In questi giorni Legambiente sarà a Bologna per seguire le fasi del G7, ma anche per  presentare contenuti e proposte in diverse occasioni. Con la Coalizione Clima, innanzitutto, per far contare il protagonismo dei cittadini e dei territori. Ci saremo con tre giornate di discussione e mobilitazione, assieme a tante organizzazioni sociali per chiedere una svolta nelle politiche ambientali e climatiche, una maggiore cooperazione e sinergia  tra i Paesi del Mediterraneo e un maggior coinvolgimento della società civile, delle associazioni non governative, gli enti di ricerca, gli stakeholder economici e produttivi che possono apportare un prezioso contributo nella discussione sulle tematiche ambientali e sulle strategie da adottare,  a partire ad esempio dal ridurre l’impatto del marine litter che soffoca mari, oceani e spiagge. Il tema dei rifiuti in mare e di quelli spiaggiati sarà l’argomento dell’incontro di oggi a Bologna dove  saremo con il Ministro dell’Ambiente, e con rappresentanti francesi, per raccontare quello che è stato fatto in Italia per ridurre l’inquinamento causato dai sacchetti di plastica monouso. Sarà un appuntamento compreso nel calendario di #ALL4THEGREEN, che raccoglie un insieme di attività e iniziative organizzate da associazioni, consorzi e decine di aziende che hanno deciso di raccogliere l’appello per un’economia che punti all’efficienza, al risparmio e al riutilizzo delle risorse, sostenuto dal programma di partnership globale Connect4Climate della Banca Mondiale con il supporto del Ministero dell’Ambiente. 

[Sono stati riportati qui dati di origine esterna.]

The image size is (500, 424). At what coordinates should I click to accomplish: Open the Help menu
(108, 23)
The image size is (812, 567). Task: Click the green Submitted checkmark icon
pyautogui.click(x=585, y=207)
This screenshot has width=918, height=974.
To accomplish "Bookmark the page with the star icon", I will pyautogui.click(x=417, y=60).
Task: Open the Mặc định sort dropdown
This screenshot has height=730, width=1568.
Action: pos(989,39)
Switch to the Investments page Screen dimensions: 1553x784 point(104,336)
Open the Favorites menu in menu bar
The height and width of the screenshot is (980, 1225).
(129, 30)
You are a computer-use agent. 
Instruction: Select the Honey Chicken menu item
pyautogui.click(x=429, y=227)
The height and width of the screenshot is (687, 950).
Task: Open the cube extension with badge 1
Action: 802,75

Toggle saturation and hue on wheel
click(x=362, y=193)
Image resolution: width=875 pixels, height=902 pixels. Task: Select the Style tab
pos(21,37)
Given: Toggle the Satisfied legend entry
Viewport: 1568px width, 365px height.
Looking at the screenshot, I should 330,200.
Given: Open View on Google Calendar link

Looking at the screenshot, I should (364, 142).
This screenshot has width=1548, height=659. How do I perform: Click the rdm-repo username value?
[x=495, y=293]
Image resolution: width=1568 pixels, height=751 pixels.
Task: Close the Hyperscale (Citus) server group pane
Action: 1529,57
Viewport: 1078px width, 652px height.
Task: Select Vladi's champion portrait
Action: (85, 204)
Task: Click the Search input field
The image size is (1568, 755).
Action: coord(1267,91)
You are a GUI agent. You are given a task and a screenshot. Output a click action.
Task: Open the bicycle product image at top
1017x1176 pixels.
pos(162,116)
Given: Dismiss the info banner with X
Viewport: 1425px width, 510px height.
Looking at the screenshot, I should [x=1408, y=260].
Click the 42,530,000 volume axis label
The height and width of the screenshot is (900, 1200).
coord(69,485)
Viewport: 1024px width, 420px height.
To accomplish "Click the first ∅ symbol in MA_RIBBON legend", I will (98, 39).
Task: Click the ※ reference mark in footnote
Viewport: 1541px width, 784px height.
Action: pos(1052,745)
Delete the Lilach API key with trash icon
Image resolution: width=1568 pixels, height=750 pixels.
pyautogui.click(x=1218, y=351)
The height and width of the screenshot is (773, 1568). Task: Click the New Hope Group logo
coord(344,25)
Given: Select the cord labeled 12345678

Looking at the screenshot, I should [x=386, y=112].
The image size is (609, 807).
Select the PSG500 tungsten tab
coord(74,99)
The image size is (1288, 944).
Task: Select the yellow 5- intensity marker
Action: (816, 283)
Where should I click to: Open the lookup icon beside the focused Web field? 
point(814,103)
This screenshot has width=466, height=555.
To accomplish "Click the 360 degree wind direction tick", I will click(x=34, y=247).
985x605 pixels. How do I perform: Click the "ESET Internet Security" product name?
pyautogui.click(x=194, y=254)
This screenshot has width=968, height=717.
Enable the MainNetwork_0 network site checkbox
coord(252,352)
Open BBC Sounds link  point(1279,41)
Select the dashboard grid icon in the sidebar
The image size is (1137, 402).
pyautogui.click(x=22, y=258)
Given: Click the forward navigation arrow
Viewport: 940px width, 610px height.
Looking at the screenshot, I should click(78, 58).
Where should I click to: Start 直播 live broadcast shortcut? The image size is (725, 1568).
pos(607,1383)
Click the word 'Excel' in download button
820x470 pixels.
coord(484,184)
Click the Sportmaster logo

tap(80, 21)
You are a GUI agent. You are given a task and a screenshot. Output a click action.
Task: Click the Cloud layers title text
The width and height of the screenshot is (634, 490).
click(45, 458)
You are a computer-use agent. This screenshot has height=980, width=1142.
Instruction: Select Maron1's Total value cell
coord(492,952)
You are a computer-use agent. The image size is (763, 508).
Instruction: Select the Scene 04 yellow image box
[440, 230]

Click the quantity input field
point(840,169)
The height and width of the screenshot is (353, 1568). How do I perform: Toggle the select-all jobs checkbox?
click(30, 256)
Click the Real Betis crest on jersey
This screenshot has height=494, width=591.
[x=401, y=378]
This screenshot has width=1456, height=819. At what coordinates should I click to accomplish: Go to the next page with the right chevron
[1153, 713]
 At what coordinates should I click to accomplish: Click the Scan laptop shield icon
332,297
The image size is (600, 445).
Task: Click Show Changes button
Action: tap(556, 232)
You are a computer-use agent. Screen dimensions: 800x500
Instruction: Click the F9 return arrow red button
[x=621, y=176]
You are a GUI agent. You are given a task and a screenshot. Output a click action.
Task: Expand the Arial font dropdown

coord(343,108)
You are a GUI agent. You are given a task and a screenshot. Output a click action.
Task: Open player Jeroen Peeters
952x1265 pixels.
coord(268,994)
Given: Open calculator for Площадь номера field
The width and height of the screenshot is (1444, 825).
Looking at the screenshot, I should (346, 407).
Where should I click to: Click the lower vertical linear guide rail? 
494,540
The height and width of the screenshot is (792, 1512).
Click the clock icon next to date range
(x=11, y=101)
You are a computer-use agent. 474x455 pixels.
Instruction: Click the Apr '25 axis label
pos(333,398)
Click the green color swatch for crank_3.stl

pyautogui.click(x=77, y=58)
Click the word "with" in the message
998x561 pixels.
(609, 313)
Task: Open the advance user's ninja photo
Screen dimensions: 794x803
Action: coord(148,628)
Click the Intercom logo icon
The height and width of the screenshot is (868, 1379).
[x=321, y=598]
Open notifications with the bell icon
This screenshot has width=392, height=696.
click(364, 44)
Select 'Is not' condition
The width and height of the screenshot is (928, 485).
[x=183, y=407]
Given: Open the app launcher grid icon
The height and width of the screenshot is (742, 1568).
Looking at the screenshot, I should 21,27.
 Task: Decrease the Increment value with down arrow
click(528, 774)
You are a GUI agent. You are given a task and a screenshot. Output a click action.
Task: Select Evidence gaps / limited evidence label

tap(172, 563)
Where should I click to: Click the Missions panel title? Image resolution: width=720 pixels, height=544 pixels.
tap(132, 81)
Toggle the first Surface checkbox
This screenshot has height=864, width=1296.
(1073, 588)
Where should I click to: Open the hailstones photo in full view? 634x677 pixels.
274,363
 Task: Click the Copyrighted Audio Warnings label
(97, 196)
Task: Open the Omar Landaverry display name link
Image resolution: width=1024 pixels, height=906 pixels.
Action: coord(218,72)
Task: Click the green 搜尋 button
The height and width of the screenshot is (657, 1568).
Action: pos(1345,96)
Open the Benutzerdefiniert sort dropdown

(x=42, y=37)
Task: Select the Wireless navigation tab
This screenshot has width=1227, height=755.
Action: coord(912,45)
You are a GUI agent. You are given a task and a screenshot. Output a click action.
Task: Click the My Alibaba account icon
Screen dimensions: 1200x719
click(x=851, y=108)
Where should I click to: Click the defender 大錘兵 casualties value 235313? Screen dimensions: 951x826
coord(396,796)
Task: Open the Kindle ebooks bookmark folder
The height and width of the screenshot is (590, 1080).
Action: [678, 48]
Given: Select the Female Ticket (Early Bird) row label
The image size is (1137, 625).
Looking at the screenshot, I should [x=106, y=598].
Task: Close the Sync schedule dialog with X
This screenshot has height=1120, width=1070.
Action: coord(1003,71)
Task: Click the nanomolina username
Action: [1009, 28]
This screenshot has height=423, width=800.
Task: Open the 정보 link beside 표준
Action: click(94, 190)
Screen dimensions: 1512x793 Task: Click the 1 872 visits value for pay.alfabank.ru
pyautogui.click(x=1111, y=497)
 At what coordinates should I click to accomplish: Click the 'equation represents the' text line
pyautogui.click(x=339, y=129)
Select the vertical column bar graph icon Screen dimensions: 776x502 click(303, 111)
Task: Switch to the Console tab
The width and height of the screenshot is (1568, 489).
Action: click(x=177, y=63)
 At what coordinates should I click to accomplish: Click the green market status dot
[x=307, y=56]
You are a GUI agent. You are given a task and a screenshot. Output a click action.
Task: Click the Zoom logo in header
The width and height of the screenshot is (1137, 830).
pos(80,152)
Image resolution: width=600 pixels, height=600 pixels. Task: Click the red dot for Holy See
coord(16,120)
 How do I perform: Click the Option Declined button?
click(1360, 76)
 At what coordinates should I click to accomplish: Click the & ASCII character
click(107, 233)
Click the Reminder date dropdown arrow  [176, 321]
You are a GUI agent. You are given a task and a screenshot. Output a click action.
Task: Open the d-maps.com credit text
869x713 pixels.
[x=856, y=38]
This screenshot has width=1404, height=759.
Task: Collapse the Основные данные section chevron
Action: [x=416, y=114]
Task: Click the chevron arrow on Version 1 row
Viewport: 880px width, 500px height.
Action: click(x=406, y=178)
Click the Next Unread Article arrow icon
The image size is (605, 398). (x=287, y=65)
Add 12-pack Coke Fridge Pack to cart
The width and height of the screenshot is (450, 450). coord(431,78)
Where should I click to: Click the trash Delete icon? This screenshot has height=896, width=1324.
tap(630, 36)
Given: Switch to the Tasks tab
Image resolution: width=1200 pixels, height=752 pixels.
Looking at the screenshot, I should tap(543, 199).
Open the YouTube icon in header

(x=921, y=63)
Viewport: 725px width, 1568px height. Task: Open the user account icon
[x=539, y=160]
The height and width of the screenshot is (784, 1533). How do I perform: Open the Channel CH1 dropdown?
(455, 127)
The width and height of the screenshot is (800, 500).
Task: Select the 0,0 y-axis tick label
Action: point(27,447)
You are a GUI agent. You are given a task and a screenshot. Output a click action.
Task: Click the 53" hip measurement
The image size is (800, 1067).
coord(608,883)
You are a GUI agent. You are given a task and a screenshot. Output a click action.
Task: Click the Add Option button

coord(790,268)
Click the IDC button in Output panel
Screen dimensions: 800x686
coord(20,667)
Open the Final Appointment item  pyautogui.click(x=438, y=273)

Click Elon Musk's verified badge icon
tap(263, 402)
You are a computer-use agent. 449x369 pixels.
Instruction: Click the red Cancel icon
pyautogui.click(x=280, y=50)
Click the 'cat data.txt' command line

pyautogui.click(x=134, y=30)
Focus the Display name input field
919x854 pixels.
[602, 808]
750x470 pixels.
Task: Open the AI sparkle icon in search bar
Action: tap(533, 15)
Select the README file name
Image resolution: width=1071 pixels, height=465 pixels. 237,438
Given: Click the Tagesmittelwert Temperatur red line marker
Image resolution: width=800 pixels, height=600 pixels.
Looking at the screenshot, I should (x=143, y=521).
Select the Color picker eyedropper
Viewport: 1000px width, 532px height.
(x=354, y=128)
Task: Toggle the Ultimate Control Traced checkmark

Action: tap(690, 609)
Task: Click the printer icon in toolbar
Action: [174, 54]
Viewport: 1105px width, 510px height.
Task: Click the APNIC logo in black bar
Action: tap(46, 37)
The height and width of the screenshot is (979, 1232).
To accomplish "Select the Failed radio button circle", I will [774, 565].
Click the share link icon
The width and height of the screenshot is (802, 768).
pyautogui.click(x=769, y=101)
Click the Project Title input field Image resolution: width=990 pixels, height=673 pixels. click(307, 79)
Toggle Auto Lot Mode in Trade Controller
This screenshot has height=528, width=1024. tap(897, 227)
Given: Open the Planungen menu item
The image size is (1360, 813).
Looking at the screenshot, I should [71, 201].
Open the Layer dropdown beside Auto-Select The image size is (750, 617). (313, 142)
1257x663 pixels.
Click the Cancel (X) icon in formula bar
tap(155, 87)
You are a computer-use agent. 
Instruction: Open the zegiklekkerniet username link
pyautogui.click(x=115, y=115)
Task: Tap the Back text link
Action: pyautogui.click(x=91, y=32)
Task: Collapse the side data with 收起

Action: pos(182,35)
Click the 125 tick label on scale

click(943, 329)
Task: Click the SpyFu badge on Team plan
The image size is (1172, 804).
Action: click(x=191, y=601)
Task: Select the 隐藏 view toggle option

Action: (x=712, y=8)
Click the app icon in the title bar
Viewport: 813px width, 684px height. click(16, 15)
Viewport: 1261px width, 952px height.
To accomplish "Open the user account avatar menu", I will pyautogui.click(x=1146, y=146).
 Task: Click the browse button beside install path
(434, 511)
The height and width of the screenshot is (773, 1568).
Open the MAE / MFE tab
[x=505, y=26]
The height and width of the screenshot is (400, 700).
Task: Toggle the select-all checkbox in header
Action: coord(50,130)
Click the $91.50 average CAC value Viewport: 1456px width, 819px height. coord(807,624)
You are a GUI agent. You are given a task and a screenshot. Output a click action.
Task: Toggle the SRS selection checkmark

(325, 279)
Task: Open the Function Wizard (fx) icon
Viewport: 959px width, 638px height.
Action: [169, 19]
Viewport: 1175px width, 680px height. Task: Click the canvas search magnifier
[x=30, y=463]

L’Italia è stato il primo paese in Europa che ha messo al bando nel 2011 i sacchetti di plastica , riducendo del 55% il consumo di plastica. Ad oggi, su scala mediterranea, il bando delle buste non biodegradabili e compostabili è attivo solo in Italia, Francia e Marocco. Se  il bando fosse esteso a tutti i Paesi che si affacciano sul Mediterraneo, i risultati in termini climatici sarebbero altrettanto più rilevanti grazie alla consistente riduzione del consumo di greggio e alla diminuzione delle emissioni di CO2, con notevoli vantaggi anche per l’ambiente marino e costiero. Per questo oggi a Bologna chiederemo che l’esperienza italiana venga replicata anche negli altri Stati del Mediterraneo estendendo, entro il 2020, la messa al bando delle buste di plastica non compostabili. L’Italia può  giocare un ruolo internazionale nella lotta ai cambiamenti climatici. Non perda dunque questa importante occasione.